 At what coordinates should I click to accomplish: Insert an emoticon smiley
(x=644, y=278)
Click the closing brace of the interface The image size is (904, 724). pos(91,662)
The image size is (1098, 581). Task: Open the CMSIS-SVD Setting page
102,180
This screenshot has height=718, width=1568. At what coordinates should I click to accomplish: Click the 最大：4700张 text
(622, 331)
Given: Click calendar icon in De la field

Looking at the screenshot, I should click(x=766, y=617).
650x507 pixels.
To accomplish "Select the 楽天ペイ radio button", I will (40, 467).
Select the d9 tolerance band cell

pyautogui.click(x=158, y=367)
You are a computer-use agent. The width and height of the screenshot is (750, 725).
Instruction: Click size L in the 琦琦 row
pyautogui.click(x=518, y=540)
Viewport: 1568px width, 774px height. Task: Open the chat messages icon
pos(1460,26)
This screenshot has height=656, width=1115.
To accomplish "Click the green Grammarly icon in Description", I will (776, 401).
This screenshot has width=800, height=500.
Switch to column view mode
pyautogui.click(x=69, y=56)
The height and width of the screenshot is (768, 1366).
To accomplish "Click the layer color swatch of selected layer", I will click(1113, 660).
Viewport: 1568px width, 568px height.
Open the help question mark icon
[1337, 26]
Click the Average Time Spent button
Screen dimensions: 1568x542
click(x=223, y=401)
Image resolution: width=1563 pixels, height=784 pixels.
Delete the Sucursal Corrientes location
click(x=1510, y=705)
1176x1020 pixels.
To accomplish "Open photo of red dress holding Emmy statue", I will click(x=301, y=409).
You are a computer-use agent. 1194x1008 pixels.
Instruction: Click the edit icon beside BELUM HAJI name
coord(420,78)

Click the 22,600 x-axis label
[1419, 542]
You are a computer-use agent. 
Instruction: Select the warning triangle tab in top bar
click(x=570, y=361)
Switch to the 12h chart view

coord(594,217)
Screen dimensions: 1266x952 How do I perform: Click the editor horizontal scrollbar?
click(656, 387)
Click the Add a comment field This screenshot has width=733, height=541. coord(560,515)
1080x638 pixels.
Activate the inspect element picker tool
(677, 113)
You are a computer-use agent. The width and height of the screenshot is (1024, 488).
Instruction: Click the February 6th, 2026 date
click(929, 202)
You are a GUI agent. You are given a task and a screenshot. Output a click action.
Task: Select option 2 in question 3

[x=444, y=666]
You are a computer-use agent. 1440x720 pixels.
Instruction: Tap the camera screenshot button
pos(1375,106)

★ ★ ★ ★ ★

[WORK INSTRUCTION] Each line of the data is to be restated exactly.

[EXERCISE SOLUTION]
 At what coordinates should I click to accomplish: Insert an emoticon smiley
(x=644, y=278)
Click the closing brace of the interface The image size is (904, 724). pos(91,662)
The image size is (1098, 581). Task: Open the CMSIS-SVD Setting page
102,180
This screenshot has height=718, width=1568. At what coordinates should I click to accomplish: Click the 最大：4700张 text
(622, 331)
Given: Click calendar icon in De la field

Looking at the screenshot, I should click(x=766, y=617).
650x507 pixels.
To accomplish "Select the 楽天ペイ radio button", I will (40, 467).
Select the d9 tolerance band cell

pyautogui.click(x=158, y=367)
You are a computer-use agent. The width and height of the screenshot is (750, 725).
Instruction: Click size L in the 琦琦 row
pyautogui.click(x=518, y=540)
Viewport: 1568px width, 774px height. Task: Open the chat messages icon
pos(1460,26)
This screenshot has height=656, width=1115.
To accomplish "Click the green Grammarly icon in Description", I will (776, 401).
This screenshot has width=800, height=500.
Switch to column view mode
pyautogui.click(x=69, y=56)
The height and width of the screenshot is (768, 1366).
To accomplish "Click the layer color swatch of selected layer", I will click(1113, 660).
Viewport: 1568px width, 568px height.
Open the help question mark icon
[1337, 26]
Click the Average Time Spent button
Screen dimensions: 1568x542
click(x=223, y=401)
Image resolution: width=1563 pixels, height=784 pixels.
Delete the Sucursal Corrientes location
click(x=1510, y=705)
1176x1020 pixels.
To accomplish "Open photo of red dress holding Emmy statue", I will click(x=301, y=409).
You are a computer-use agent. 1194x1008 pixels.
Instruction: Click the edit icon beside BELUM HAJI name
coord(420,78)

Click the 22,600 x-axis label
[1419, 542]
You are a computer-use agent. 
Instruction: Select the warning triangle tab in top bar
click(x=570, y=361)
Switch to the 12h chart view

coord(594,217)
Screen dimensions: 1266x952 How do I perform: Click the editor horizontal scrollbar?
click(656, 387)
Click the Add a comment field This screenshot has width=733, height=541. coord(560,515)
1080x638 pixels.
Activate the inspect element picker tool
(677, 113)
You are a computer-use agent. The width and height of the screenshot is (1024, 488).
Instruction: Click the February 6th, 2026 date
click(929, 202)
You are a GUI agent. You are given a task and a screenshot. Output a click action.
Task: Select option 2 in question 3

[x=444, y=666]
You are a computer-use agent. 1440x720 pixels.
Instruction: Tap the camera screenshot button
pos(1375,106)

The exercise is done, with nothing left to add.